Security firm F-Secure has discovered a password stealing trojan targeting Commonwealth Bank users -- and the malware isn't being detected by the free antivirus software the bank is offering its online users.
The trojan, known as "Banker", alters the content of victims' Commonwealth Bank international money transfer login page by overlaying two false fields designed to capture the user's passwords.
Commbank announced this week that it will be offering a free version of CA's Internet Security Suite 2008 to a selection of its customers in an effort to address security concerns around online banking.
According to independent antivirus testing tool Virus Total, CA's Internet Security Suite is one of 10 antivirus engines that fail to detect the trojan, Trojan-Spy.Win32.Banker.ffo.
Spot the difference between a clean (left) and infected view (right) of the login page. [Click to enlarge].
The trojan has been traced back to a server in Hong Kong, which has since been taken down, F-Secure's security response manager Patrik Runald told ZDNet Australia.
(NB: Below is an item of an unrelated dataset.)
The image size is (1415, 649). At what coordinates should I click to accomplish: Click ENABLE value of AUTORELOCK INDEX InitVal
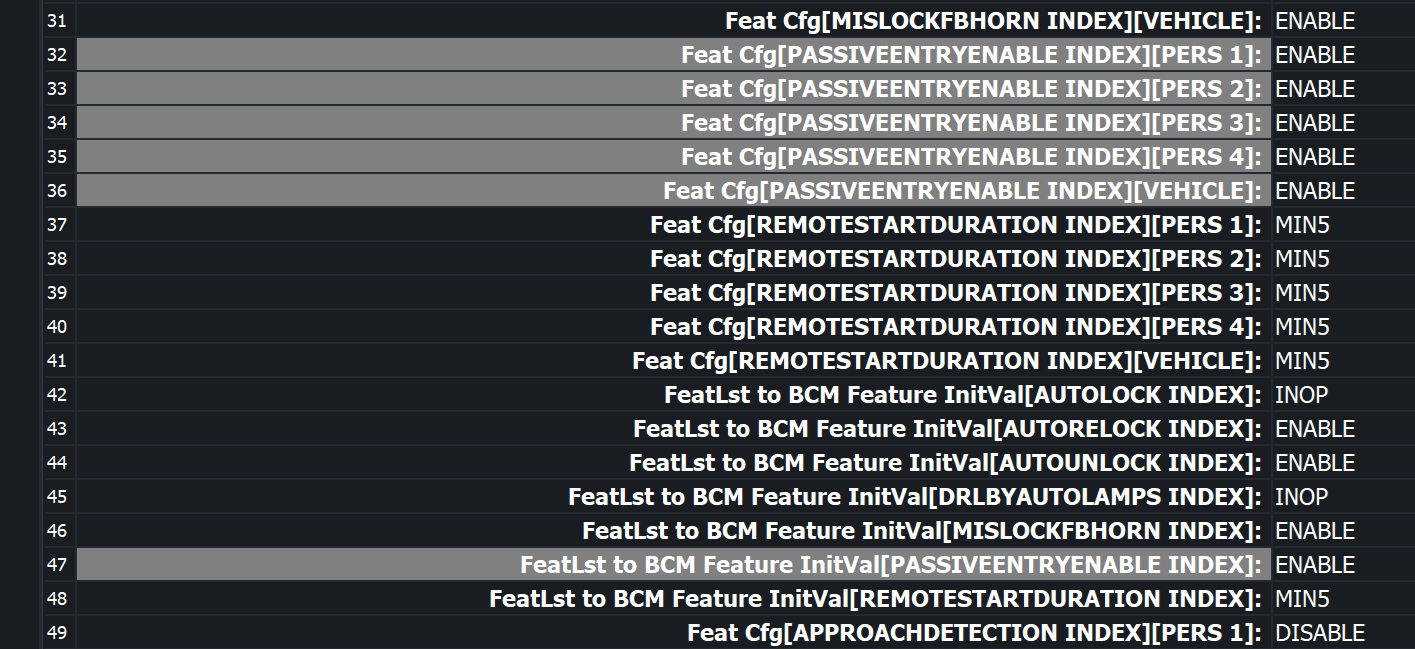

The Banker trojan is more sophisticated than phishing scams which attempt to dupe Internet banking customers into visiting a fake Web page and submitting their passwords, said Runald.
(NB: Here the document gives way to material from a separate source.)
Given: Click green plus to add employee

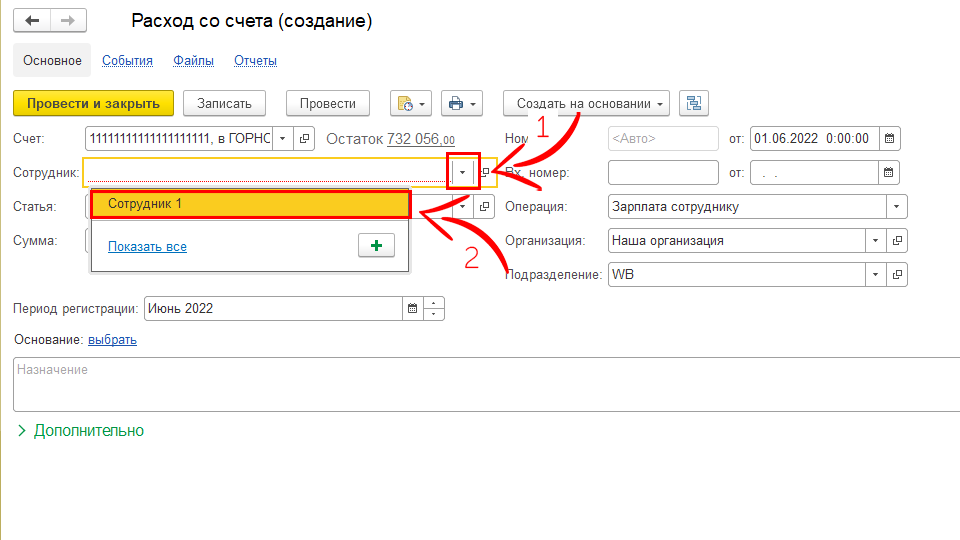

Internet banking customers are well-advised by banks about the correct procedures to avoid falling prey to phishing scams that use fake Web sites to trick users to submit their login details, however the Banker trojan invalidates these precautionary steps.
"Banks have warned customers to avoid clicking on links and instead to manually enter the bank's URL or to use a bookmark to access the page. In this instance, checking for the padlock symbol in the browser -- which indicates the session is encrypted -- will still appear. And there's no certificate warning that you would see on phishing sites. Basically there are no telltale signs that this is bad and the user hasn't done anything wrong," said Runald.
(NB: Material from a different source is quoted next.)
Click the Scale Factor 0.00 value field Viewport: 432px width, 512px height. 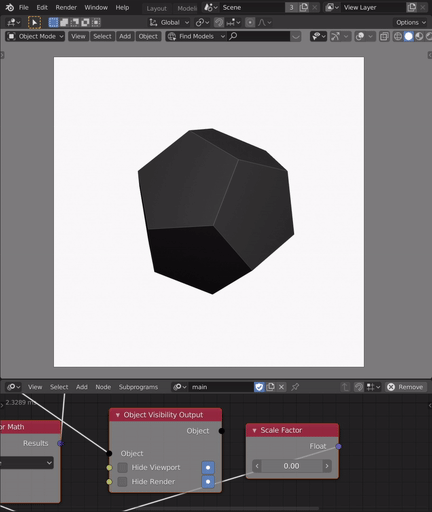[x=292, y=466]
The Commonwealth Bank was the only Australian bank singled out by the trojan. Spanish, German, Portuguese, Greek, Italian and German banks were also on the hit list, said Runald.
Although this particular threat is "not that big", Runald said Banker trojans are detected on a daily basis.
"This is just one of many. But this is a new type of threat that people need to look out for. Traditional phishing, which uses a fake Web site, is still there but I don't expect to see it increase. We're moving towards this new way of stealing people's information," said Runald.